Even more confusing, the government has made the card acquisition a pre-requisite to paying civil servants, and mobile phones users are being harassed to register. Yet, it takes applicants going for ID cards about two to three months to get served because National Registry’s system is down.

A National Payroll Clean-up Task Force has issued a circular here, warning that effective April 2021 public workers without national identification card issued by the National Identification Registry would not receive salary, but fails to address issue of delinquent services at the NIR.

It is important that government matches policy pronouncements with capacity to deliver or else, the desire results may not be achieved. Besides, a haphazard process creates inconveniences for the people it is intended for.

Given the current rush for identification cards and the NIR’s incapability to produce them, leaves room for serious compromise that could bring unforeseen and unintended consequences the nation may regret subsequently.

While we welcome issuance of proper national identification to all Liberians, the process should be properly supported both financially and technically.
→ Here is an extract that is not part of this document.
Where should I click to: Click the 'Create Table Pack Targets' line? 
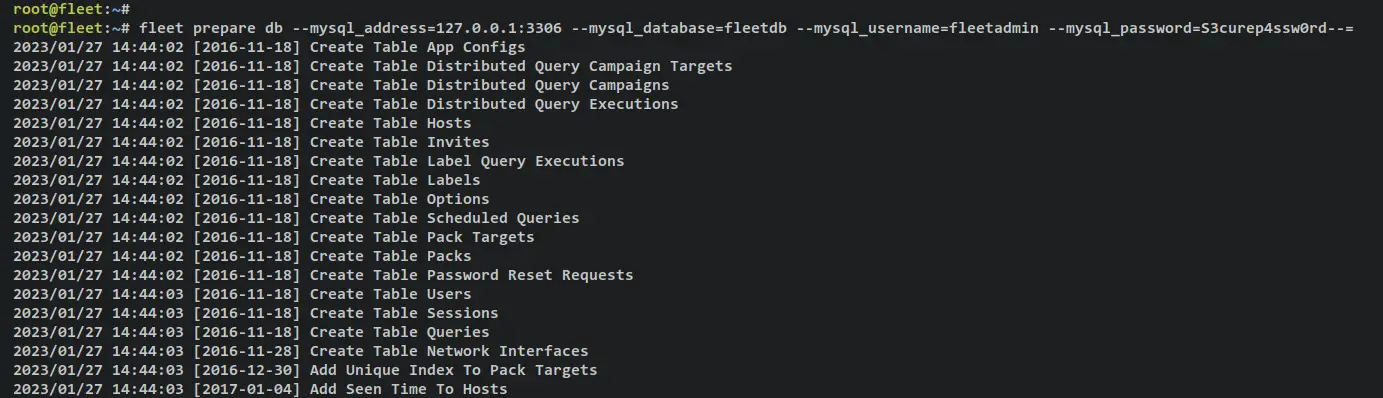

It makes no sense to announce policy that lacks proper planning.
We call on authorities at the National Identification Registry to get their acts together and serve the public accordingly. Forcing people, including students to obtain identification cards is not enough. The service must be efficient and available!

Even as of this editorial, Liberia lacks a synchronized Biometric System that would enhance easy access and save cost on national expenditure, according to the Governance Commission, a government think-tank.
As it is now, almost all services to the public, including passports, banks, university admissions, and mobile services, among others are being pre-conditioned on national identification cards.
We seem to be putting the cart before the horse, as a nation which has not helped in moving Liberia forward. Like President said, it’s time to recalibrate to ensure a better country.